Count the lines in the items below that contain the word "width", and reply with the number alone.

═════ GIVEN DATA

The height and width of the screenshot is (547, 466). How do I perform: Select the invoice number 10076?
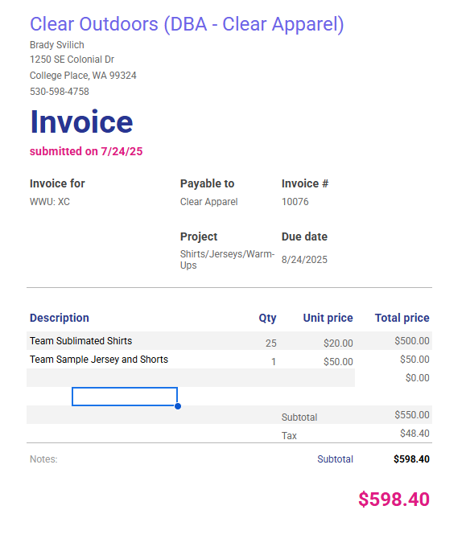click(295, 202)
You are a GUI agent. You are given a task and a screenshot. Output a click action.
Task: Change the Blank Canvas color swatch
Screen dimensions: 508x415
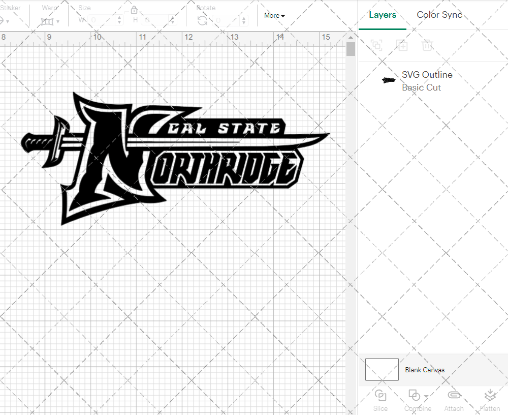(381, 370)
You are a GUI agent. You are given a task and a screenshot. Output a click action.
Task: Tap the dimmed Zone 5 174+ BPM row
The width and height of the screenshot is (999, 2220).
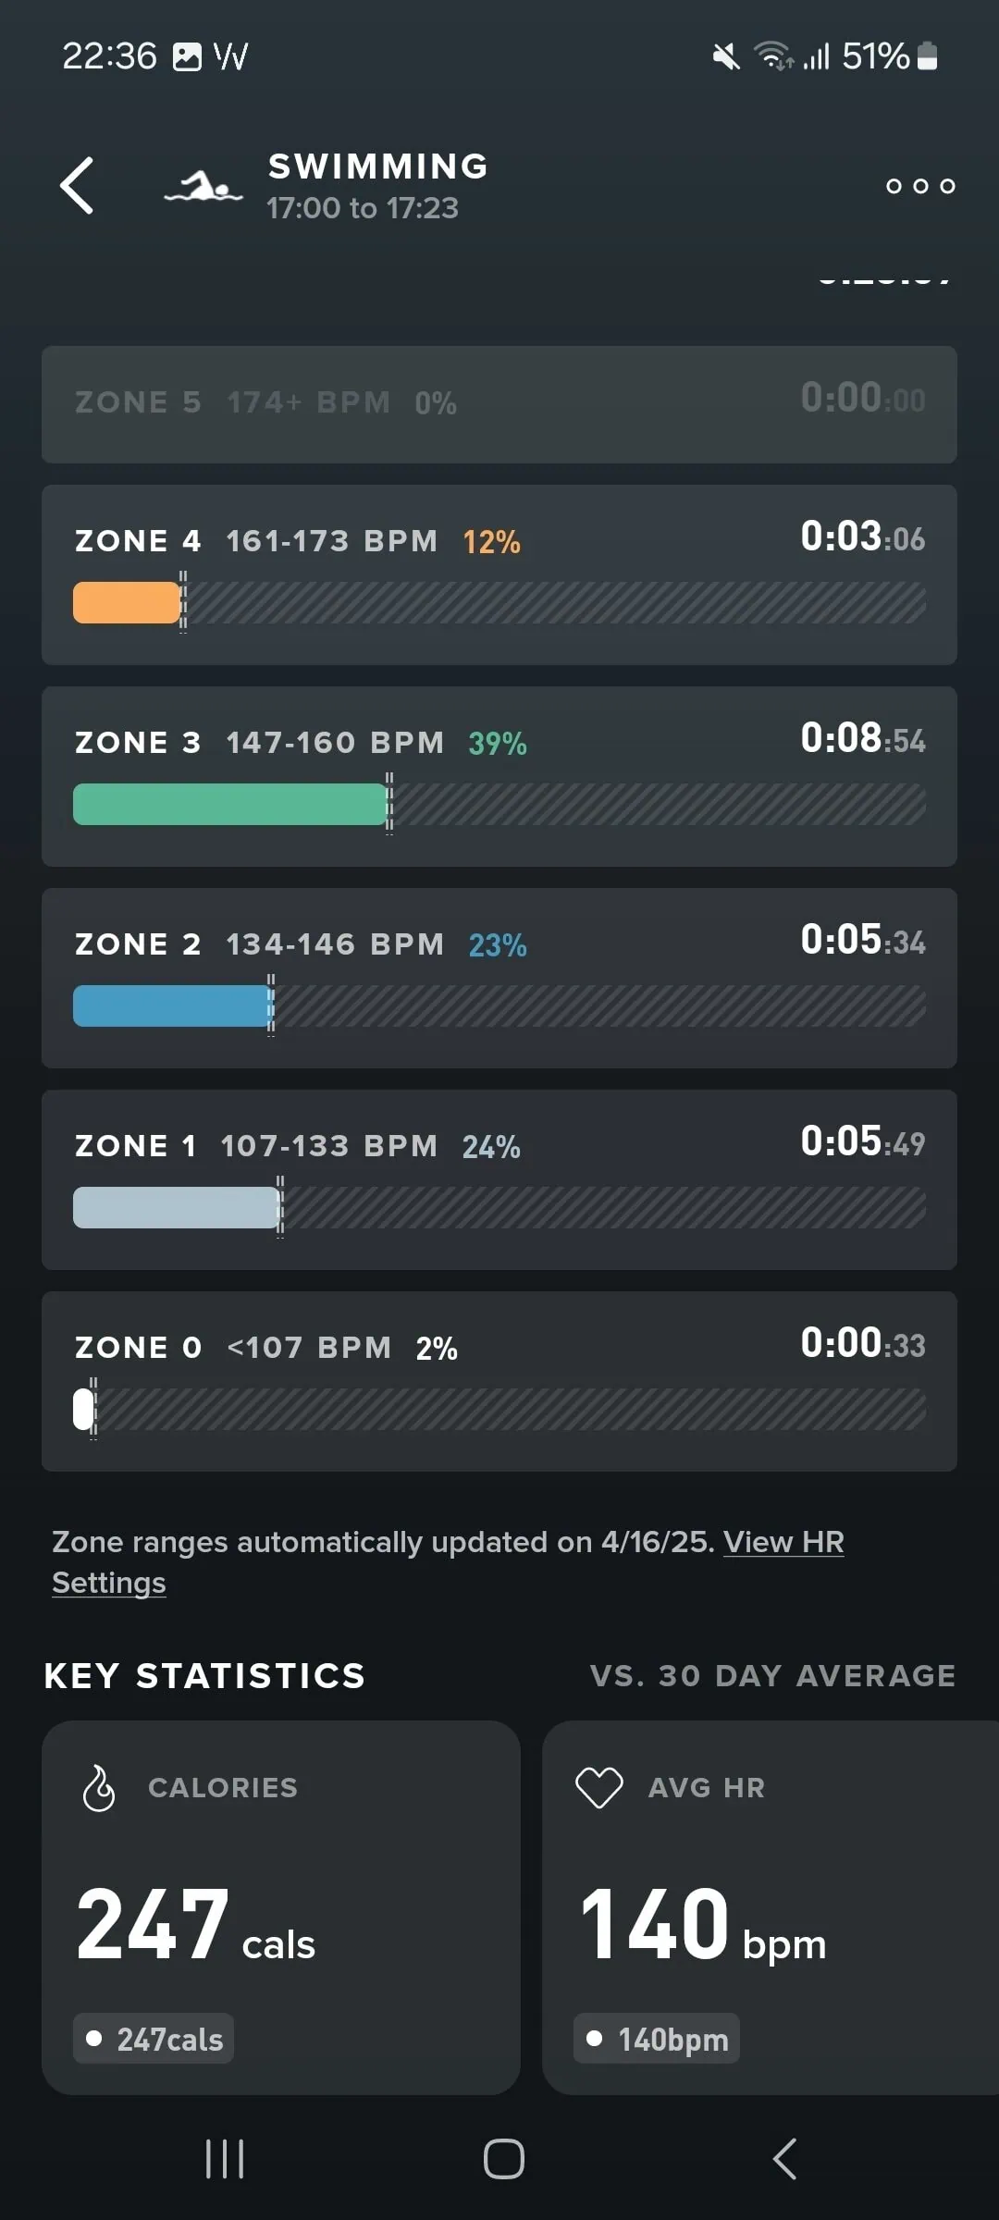pyautogui.click(x=500, y=404)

══════════

▸ FINAL RESULT: 2